Google has officially launched its free 411 product. The number, 1-800-GOOG-411 (1-800-466-4411), makes business name and category search accessible from any U.S. telephone.
This is a product we originally uncovered in our report Wireless Voice Search: The Multi-Modal Revolution. At that time, Google was using the test number 877-520-FIND.
We have learned through other sources that Google is running ad inventory tests on Jingle Networks (1-800-FREE411) in two U.S. markets. Neither Jingle nor Google representatives would comment on this relationship.
We have speculated in the past that a free directory assistance business is a logical adjacent market for an audio ad serving business. Audio ads could be served on radio (through dMarc), in front of DA calls, podcasts, Internet radio and similar businesses.
A free DA product where consumers opt into SMS text messages for local numbers is basically a permission-based mobile marketing business. Once a consumer has opted to have SMS text messages sent to his or her mobile device, advertisements can also be included. This has been used to great effect in the U.K. by MIVA and 118 118. To date, Google is not running ads on the free service, but we expect that to change.
Mobile opportunities are part of what is driving the innovation in the U.S. DA market. In the past year, we have seen tremendous change. The Microsoft acquisition of TellMe gives the combined companies a tremendous strategic opportunity. Tellme handles roughly 50 percent of the U.S. DA calls through its partner network, and both companies have pro-carrier relationships. During the pre-briefing on the acquisition, Tellme representatives told us they handle more local directory searches than Yahoo! and Google combined.

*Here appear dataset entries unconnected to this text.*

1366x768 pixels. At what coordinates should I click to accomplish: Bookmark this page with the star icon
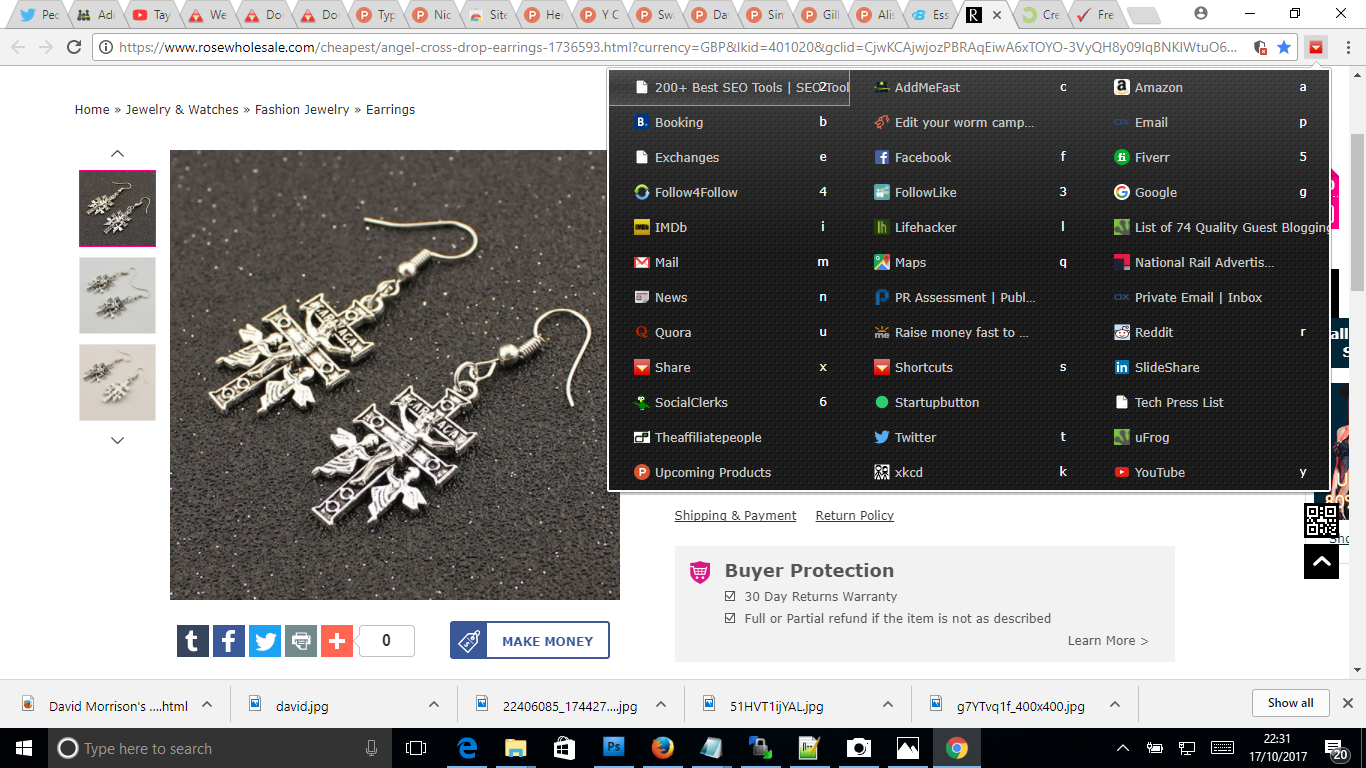1284,47
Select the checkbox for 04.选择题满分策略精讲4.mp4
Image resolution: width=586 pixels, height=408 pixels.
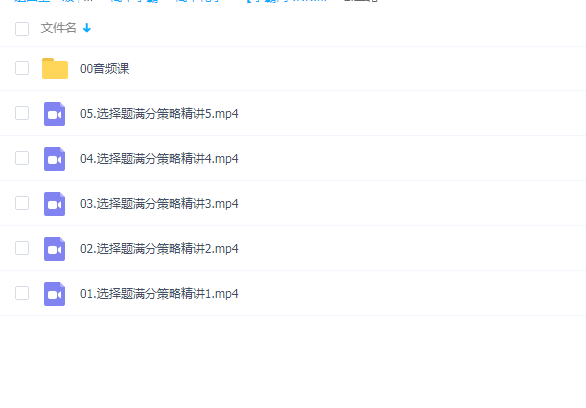click(22, 158)
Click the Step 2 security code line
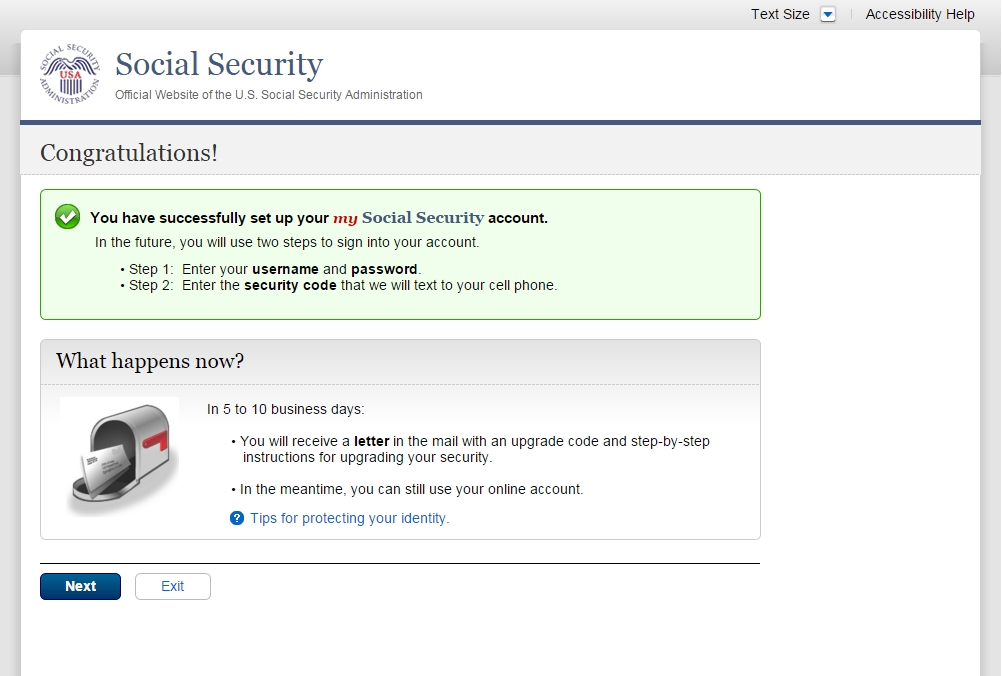The height and width of the screenshot is (676, 1002). coord(343,285)

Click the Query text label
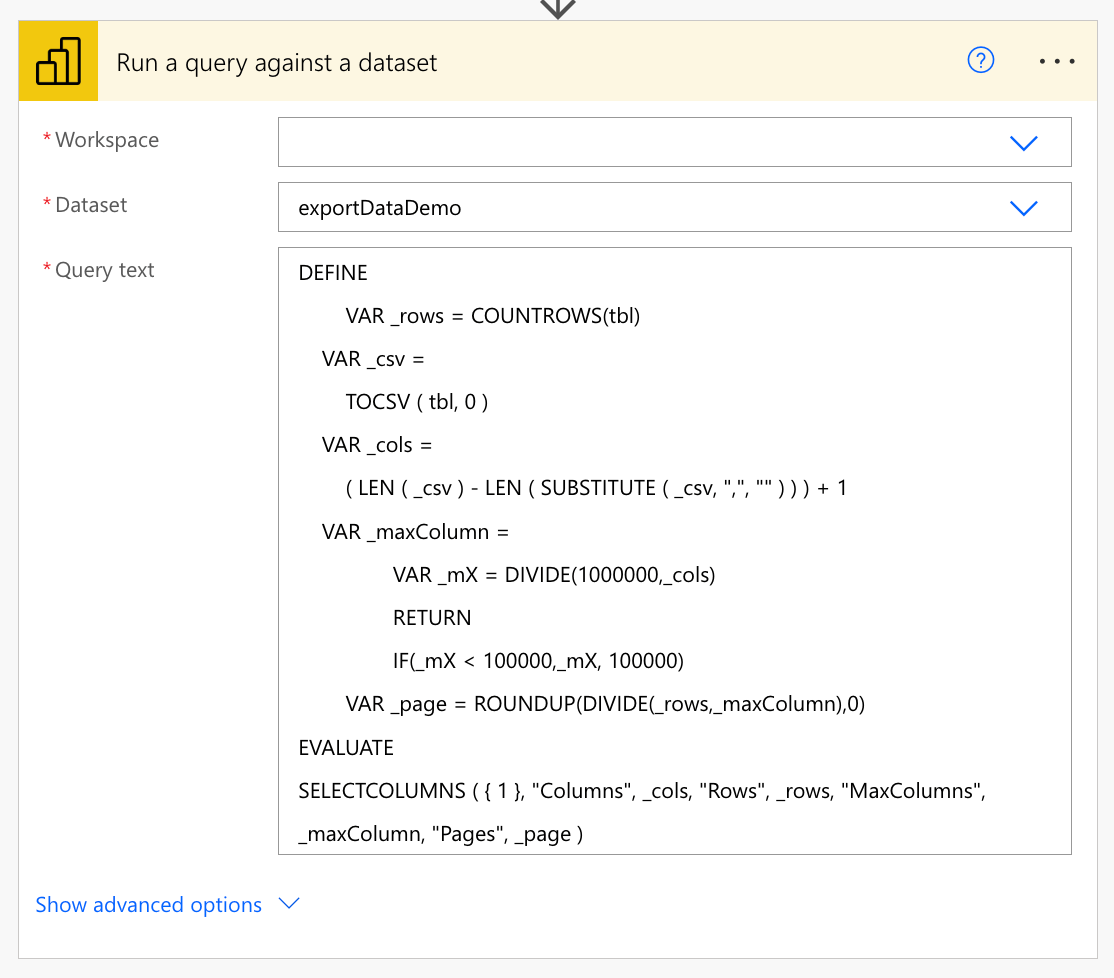click(x=104, y=270)
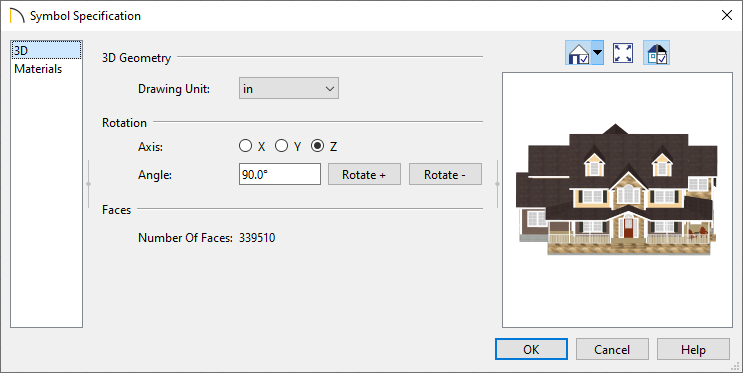
Task: Click the splitter handle left of preview
Action: tap(497, 184)
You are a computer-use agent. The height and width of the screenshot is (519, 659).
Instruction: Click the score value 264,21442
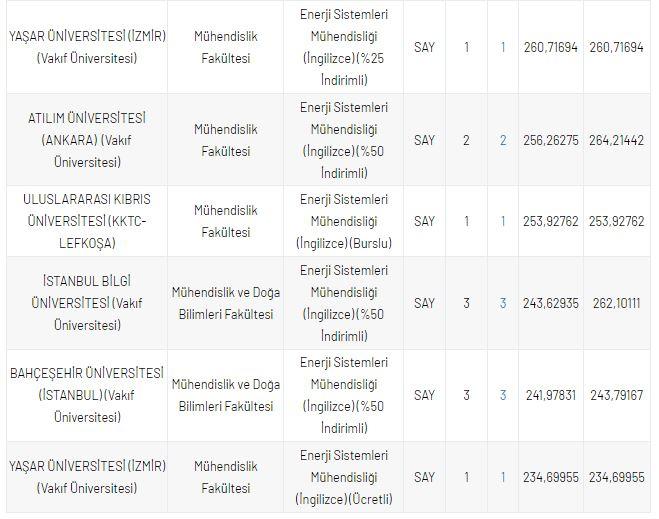[x=616, y=140]
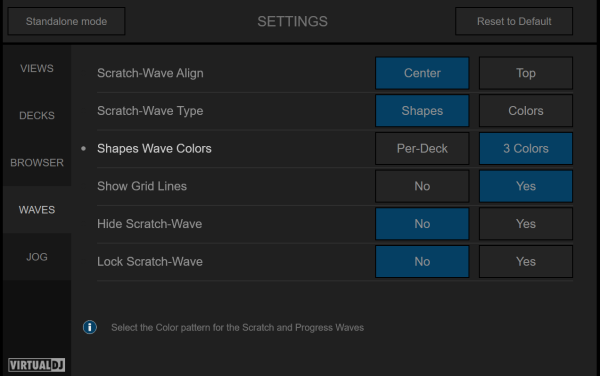
Task: Set Lock Scratch-Wave to Yes
Action: 526,262
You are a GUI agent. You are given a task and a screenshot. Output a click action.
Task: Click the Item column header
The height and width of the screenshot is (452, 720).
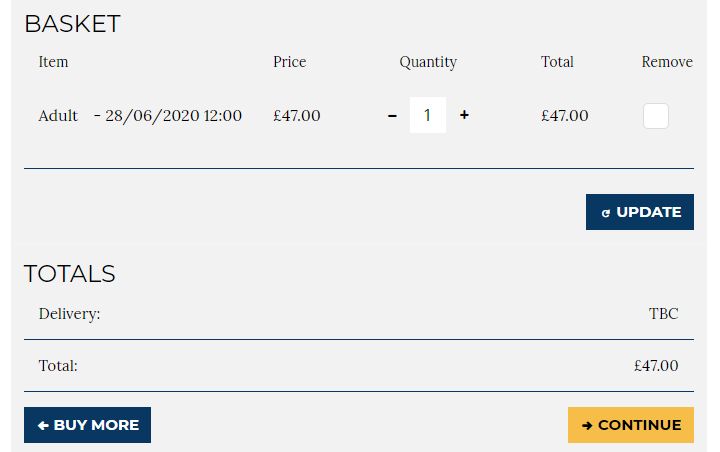53,62
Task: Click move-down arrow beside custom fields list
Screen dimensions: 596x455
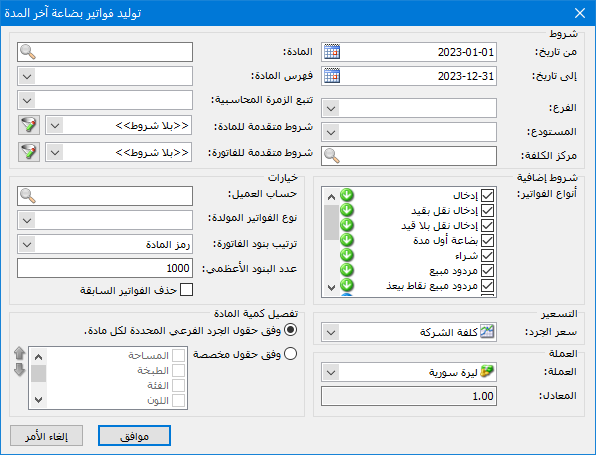Action: point(19,369)
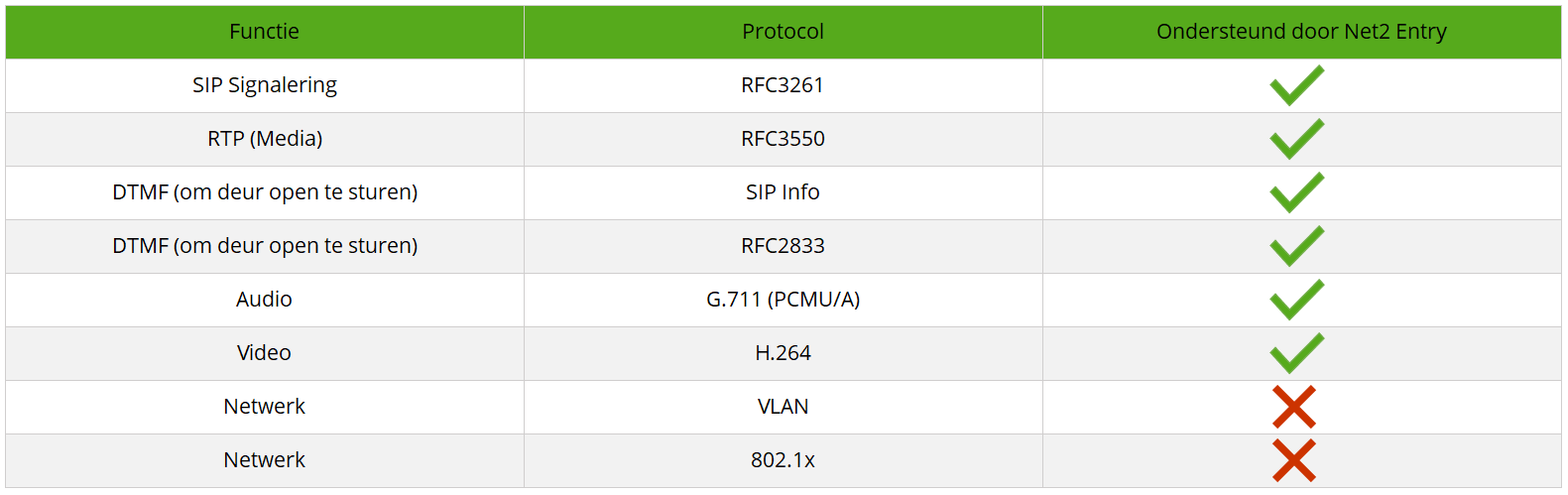This screenshot has width=1568, height=495.
Task: Click the SIP Info protocol cell
Action: coord(783,192)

Internet ad models and voice recognition systems are changing the landscape. Operator assisted calls are relatively expensive, averaging roughly US$0.16 wholesale, and make monetization more difficult. The following chart illustrates that by using a voice input instead of live operators, Internet ad models like AdWords can theoretically make monetization possible.
Voice Search and Operator Assisted Costs vs. Google RPS
These are new services that will take time to build ad coverage against. Regardless Google, MSN and Yahoo! have robust ad serving platforms and, as we predicted last year, we expect 2007 to be a year filled with market changing announcements.